BEGIN
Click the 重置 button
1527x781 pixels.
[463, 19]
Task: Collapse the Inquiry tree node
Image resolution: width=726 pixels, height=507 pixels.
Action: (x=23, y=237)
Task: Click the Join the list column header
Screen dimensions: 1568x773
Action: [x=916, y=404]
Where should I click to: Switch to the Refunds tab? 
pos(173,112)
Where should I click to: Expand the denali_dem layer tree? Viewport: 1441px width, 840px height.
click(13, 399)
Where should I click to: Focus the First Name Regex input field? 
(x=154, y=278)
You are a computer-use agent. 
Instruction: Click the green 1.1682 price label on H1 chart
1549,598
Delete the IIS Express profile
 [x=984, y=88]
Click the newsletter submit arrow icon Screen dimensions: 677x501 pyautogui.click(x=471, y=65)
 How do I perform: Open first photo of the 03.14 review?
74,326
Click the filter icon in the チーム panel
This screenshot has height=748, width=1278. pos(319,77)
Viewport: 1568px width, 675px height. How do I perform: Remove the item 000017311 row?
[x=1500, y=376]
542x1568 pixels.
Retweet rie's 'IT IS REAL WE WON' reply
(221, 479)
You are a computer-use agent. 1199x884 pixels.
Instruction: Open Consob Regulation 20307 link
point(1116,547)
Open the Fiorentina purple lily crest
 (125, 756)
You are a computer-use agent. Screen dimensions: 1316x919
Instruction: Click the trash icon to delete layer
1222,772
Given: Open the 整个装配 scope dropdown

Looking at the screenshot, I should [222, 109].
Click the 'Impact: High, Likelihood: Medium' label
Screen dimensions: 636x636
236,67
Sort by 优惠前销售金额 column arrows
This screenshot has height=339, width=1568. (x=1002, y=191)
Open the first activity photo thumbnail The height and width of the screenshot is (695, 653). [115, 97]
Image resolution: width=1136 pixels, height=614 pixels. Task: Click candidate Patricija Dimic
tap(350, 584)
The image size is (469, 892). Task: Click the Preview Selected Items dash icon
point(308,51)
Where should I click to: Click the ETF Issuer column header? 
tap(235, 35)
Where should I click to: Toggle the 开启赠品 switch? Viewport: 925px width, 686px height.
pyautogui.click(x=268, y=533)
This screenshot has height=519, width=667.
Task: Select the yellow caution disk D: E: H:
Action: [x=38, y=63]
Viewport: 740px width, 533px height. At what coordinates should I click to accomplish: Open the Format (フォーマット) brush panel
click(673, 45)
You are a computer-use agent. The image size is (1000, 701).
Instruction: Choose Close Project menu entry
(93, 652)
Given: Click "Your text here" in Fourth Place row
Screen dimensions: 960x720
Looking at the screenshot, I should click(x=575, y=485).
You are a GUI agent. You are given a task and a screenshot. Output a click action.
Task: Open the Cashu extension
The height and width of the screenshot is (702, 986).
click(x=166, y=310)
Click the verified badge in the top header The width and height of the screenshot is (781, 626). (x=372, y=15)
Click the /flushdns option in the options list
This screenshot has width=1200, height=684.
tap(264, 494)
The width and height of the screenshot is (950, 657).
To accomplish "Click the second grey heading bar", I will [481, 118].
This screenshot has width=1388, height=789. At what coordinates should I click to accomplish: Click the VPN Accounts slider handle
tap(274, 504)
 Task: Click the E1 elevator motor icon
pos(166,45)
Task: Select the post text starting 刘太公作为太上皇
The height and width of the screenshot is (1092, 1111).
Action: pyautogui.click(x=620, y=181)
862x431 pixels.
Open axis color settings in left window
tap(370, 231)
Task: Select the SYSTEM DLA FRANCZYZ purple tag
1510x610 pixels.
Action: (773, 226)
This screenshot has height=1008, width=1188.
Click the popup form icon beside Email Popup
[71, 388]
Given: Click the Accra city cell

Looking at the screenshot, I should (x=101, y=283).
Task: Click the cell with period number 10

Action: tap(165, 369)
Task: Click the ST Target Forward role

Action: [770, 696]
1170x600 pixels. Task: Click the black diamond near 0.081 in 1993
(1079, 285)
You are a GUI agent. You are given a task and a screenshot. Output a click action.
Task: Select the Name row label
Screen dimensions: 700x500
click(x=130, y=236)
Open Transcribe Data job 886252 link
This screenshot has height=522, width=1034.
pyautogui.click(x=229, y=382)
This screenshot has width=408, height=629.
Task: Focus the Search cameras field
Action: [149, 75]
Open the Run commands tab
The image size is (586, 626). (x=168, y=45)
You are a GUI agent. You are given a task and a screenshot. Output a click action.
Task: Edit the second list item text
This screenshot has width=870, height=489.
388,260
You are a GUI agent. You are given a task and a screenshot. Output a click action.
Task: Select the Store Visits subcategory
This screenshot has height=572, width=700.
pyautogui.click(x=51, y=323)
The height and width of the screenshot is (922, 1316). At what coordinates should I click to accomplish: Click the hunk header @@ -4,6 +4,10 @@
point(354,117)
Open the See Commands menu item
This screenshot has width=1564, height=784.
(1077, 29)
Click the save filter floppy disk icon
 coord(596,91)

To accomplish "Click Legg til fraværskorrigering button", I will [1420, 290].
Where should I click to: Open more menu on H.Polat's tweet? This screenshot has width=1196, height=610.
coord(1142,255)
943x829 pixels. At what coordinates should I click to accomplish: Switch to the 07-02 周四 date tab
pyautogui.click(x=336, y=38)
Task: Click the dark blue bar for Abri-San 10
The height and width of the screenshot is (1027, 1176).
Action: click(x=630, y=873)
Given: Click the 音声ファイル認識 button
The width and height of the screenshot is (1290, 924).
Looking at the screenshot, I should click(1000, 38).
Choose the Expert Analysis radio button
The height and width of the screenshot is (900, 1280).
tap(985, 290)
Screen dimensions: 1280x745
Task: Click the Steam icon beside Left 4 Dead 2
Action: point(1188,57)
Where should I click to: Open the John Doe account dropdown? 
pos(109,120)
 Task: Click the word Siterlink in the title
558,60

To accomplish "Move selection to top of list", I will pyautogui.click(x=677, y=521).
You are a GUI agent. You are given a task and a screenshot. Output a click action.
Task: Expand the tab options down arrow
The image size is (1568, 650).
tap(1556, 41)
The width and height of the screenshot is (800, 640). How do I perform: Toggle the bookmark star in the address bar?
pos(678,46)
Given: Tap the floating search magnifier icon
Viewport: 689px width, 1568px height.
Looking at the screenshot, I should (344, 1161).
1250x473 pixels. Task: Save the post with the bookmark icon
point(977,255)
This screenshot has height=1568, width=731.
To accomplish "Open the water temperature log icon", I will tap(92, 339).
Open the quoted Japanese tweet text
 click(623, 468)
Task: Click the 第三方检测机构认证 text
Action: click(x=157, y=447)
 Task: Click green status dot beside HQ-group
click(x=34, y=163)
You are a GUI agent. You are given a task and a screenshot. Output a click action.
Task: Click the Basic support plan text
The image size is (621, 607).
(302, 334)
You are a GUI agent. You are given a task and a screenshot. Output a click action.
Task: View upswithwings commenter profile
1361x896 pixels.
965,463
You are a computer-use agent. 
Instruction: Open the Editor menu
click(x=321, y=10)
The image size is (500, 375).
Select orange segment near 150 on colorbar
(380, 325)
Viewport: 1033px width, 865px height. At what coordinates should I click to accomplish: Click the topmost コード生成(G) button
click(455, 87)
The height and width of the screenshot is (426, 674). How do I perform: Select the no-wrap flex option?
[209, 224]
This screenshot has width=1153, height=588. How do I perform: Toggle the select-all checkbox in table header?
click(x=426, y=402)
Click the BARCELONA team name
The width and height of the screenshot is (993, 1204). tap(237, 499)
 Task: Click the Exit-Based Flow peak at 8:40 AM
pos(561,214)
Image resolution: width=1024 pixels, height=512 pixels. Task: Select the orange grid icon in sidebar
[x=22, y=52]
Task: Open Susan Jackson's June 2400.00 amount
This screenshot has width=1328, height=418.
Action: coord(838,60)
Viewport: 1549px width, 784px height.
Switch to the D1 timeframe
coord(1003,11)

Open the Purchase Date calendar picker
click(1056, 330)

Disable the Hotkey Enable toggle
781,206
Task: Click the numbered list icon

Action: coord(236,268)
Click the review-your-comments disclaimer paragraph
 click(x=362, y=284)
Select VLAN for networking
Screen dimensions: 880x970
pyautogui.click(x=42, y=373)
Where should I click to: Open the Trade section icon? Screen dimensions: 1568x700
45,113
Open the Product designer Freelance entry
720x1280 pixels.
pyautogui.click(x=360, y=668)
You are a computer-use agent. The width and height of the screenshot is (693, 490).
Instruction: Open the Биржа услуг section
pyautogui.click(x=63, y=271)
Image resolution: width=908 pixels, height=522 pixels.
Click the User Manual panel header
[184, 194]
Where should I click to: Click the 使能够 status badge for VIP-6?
END
**Goal of the exercise**:
Scan the entries above for the word "options" and collect each line holding it.

**Reply to the task**:
Click the /flushdns option in the options list
Task: Expand the tab options down arrow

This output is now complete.